- **Supplied material**:
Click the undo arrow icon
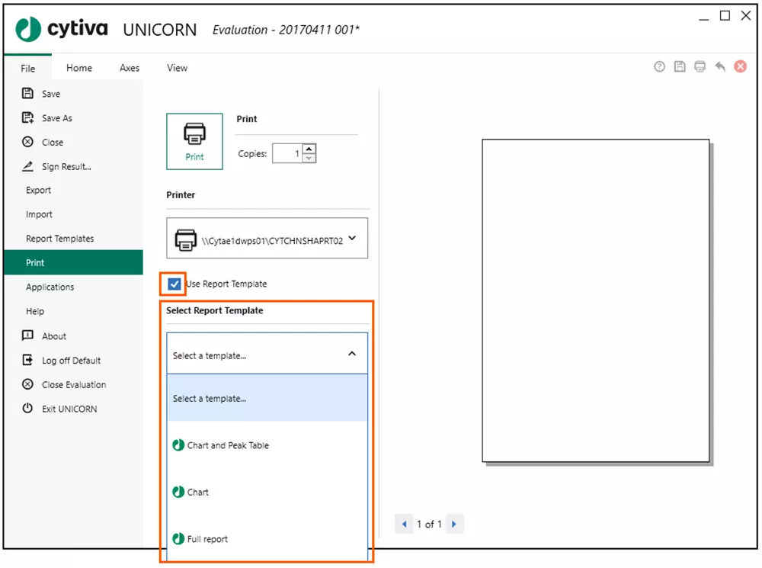The height and width of the screenshot is (568, 762). click(x=720, y=67)
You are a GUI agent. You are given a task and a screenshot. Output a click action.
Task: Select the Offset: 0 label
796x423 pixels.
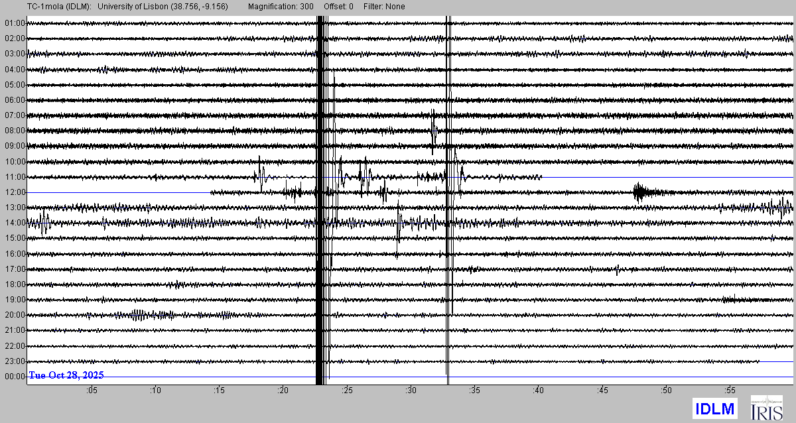coord(338,7)
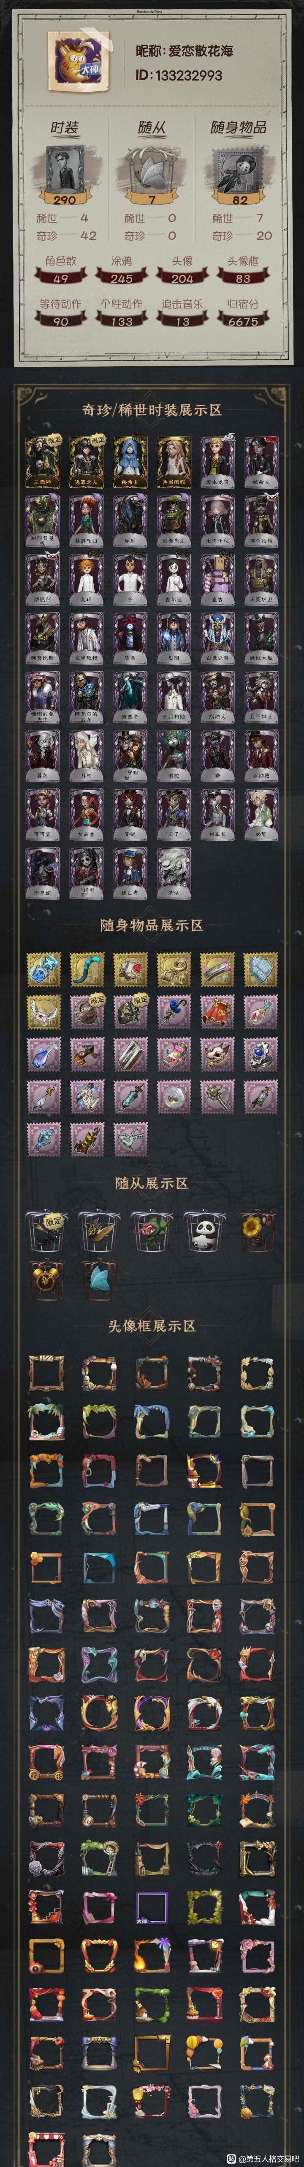
Task: Select the first limited gold costume card 三衡钟
Action: click(42, 461)
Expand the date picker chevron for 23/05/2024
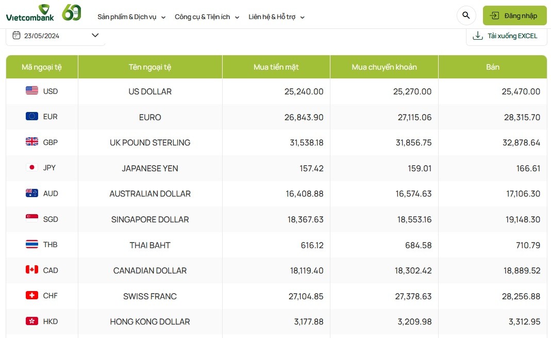Screen dimensions: 551x338 coord(95,36)
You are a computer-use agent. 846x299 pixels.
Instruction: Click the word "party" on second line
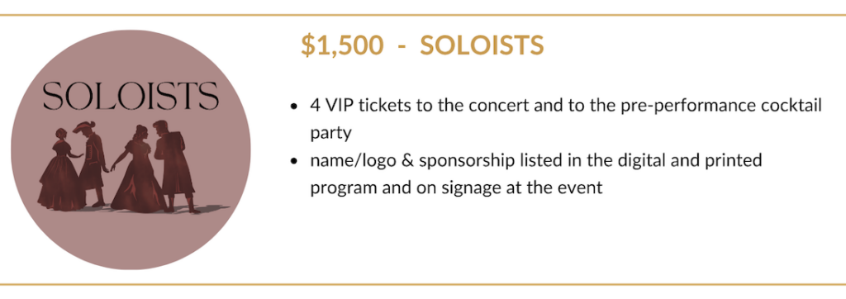coord(330,134)
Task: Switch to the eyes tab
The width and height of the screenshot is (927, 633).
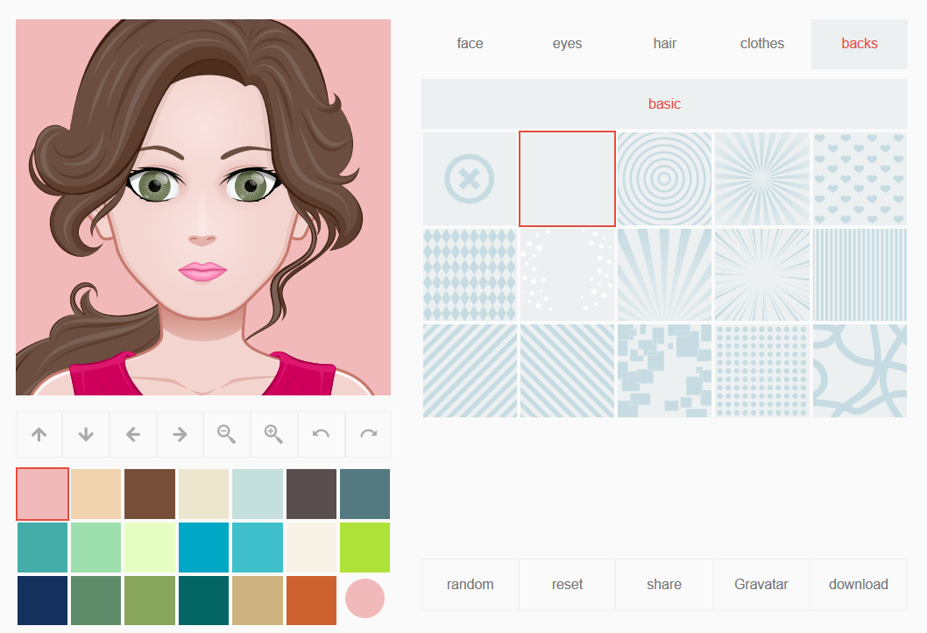Action: click(x=567, y=43)
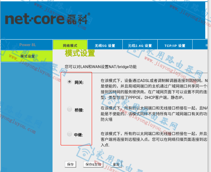211x172 pixels.
Task: Enable the 中继 radio option
Action: click(x=69, y=134)
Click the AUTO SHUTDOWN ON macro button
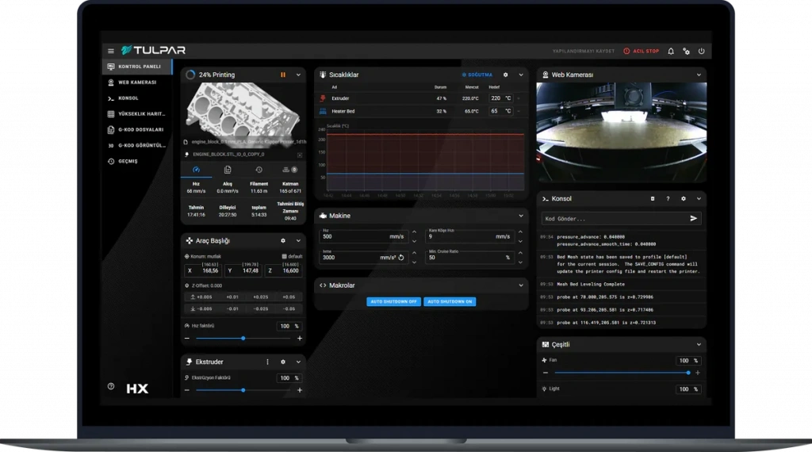The image size is (812, 452). (450, 302)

- **Exercise description**: All lines from the one containing "Task: Switch to the eyes tab" to the last line of the records above, both included, need to be repeated word for word; omit the pictures.

- **Response for this exercise**:
Task: Switch to the eyes tab
The width and height of the screenshot is (927, 633).
Action: click(x=567, y=43)
211x172 pixels.
Task: Enable the 中继 radio option
Action: click(x=69, y=134)
Click the AUTO SHUTDOWN ON macro button
The image size is (812, 452). (450, 302)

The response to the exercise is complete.